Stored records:
******************************
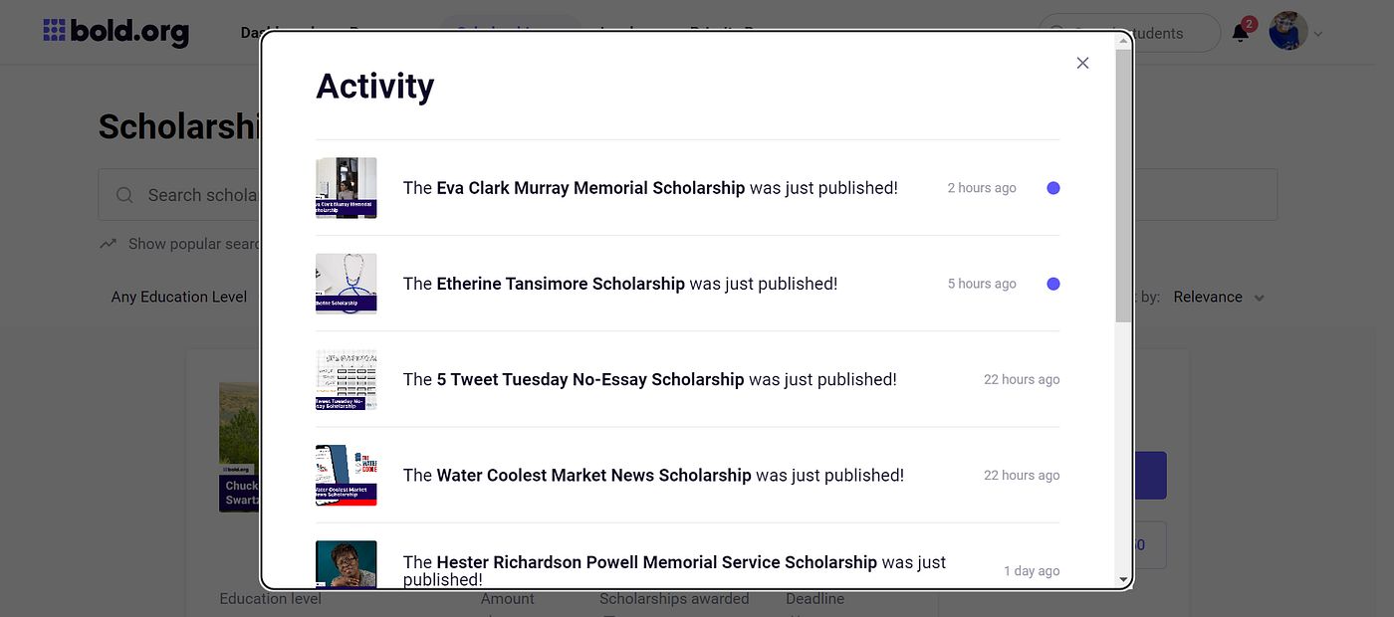Screen dimensions: 1394x617
Task: Click the Activity dialog scrollbar thumb
Action: click(1123, 184)
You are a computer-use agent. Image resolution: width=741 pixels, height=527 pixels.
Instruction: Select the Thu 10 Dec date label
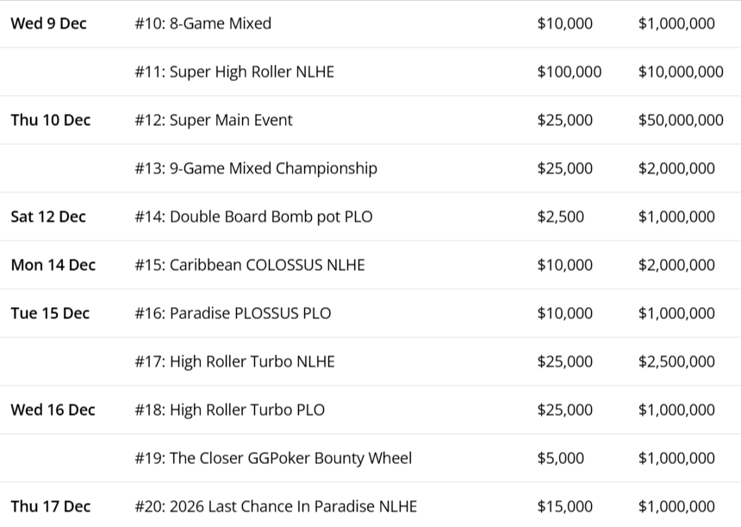(x=51, y=120)
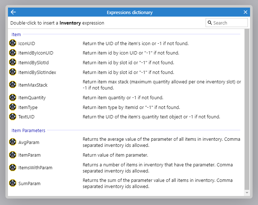Choose the TextUID expression entry
This screenshot has width=258, height=205.
(26, 117)
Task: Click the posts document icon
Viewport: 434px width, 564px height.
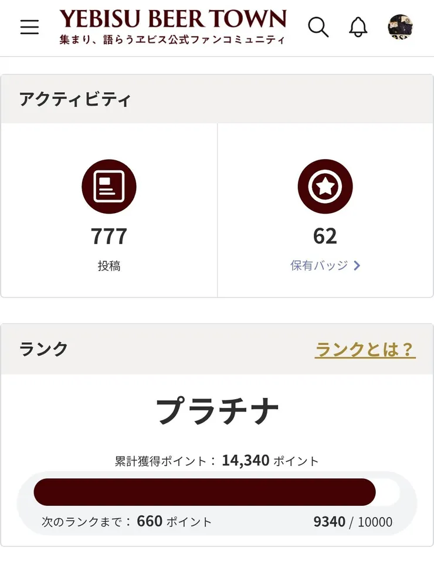Action: pyautogui.click(x=109, y=187)
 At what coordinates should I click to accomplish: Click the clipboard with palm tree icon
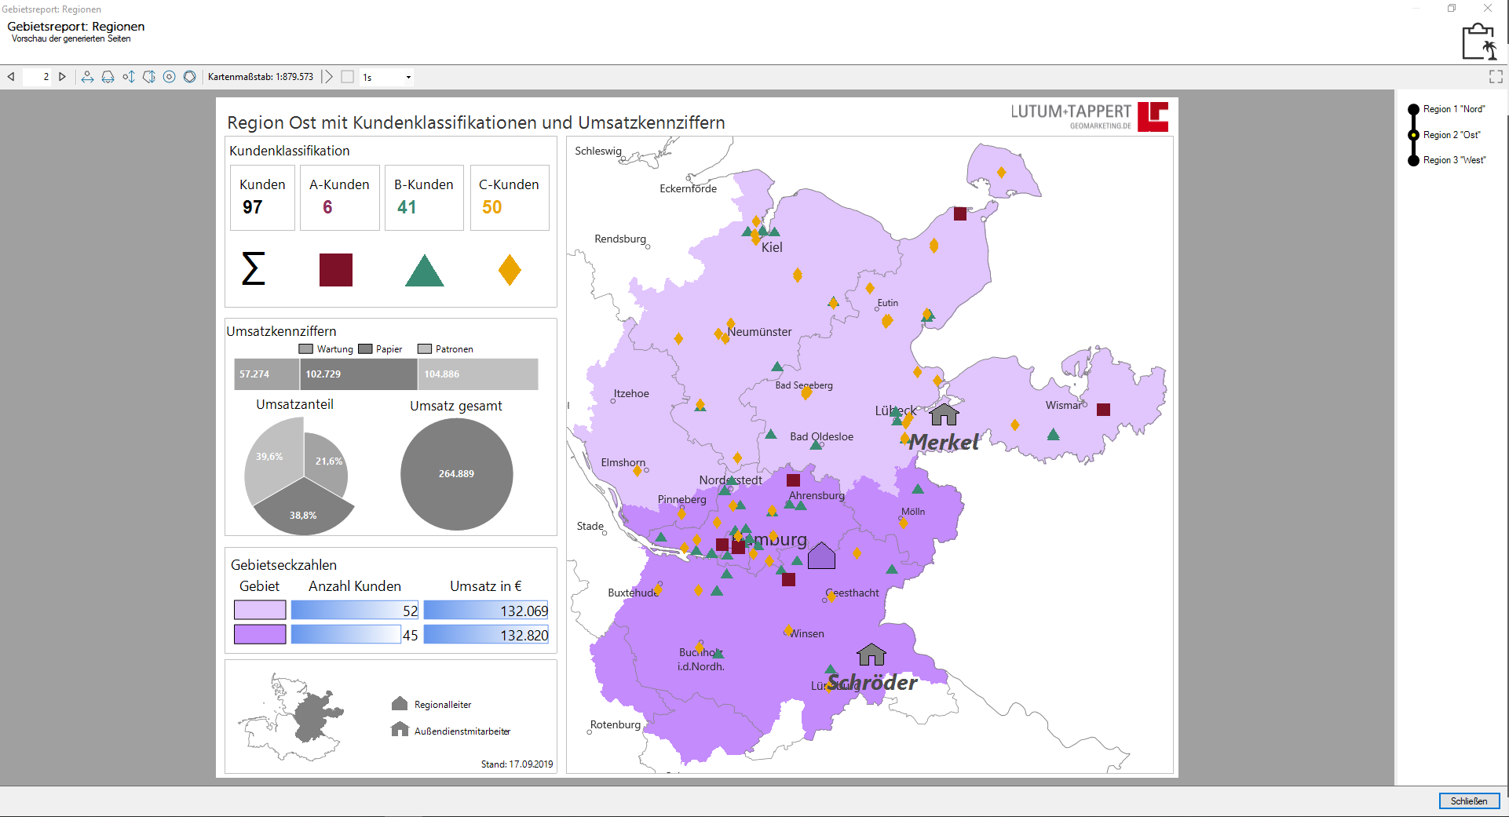pos(1479,42)
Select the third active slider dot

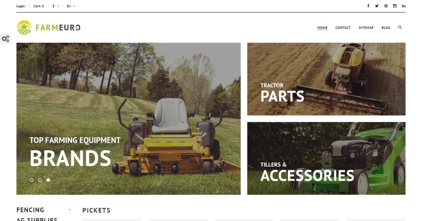pos(48,180)
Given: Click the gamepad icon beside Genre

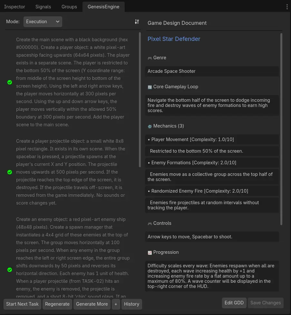Looking at the screenshot, I should (x=150, y=58).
******************************
_Exercise description_: Lines before the one containing "You are a computer-use" are not wanted; write out that line and every later line through the end of the data above, exactly, without pictures.

_Result_:
You are a computer-use agent. Image resolution: width=741 pixels, height=527 pixels.
Instruction: Select the Thu 10 Dec date label
(x=51, y=120)
Choose the TextUID expression entry
This screenshot has width=258, height=205.
(26, 117)
Task: Click the posts document icon
Viewport: 434px width, 564px height.
Action: pyautogui.click(x=109, y=187)
 At what coordinates should I click to accomplish: Click the clipboard with palm tree icon
pos(1479,42)
Select the third active slider dot

pos(48,180)
Given: Click the gamepad icon beside Genre

Looking at the screenshot, I should (x=150, y=58).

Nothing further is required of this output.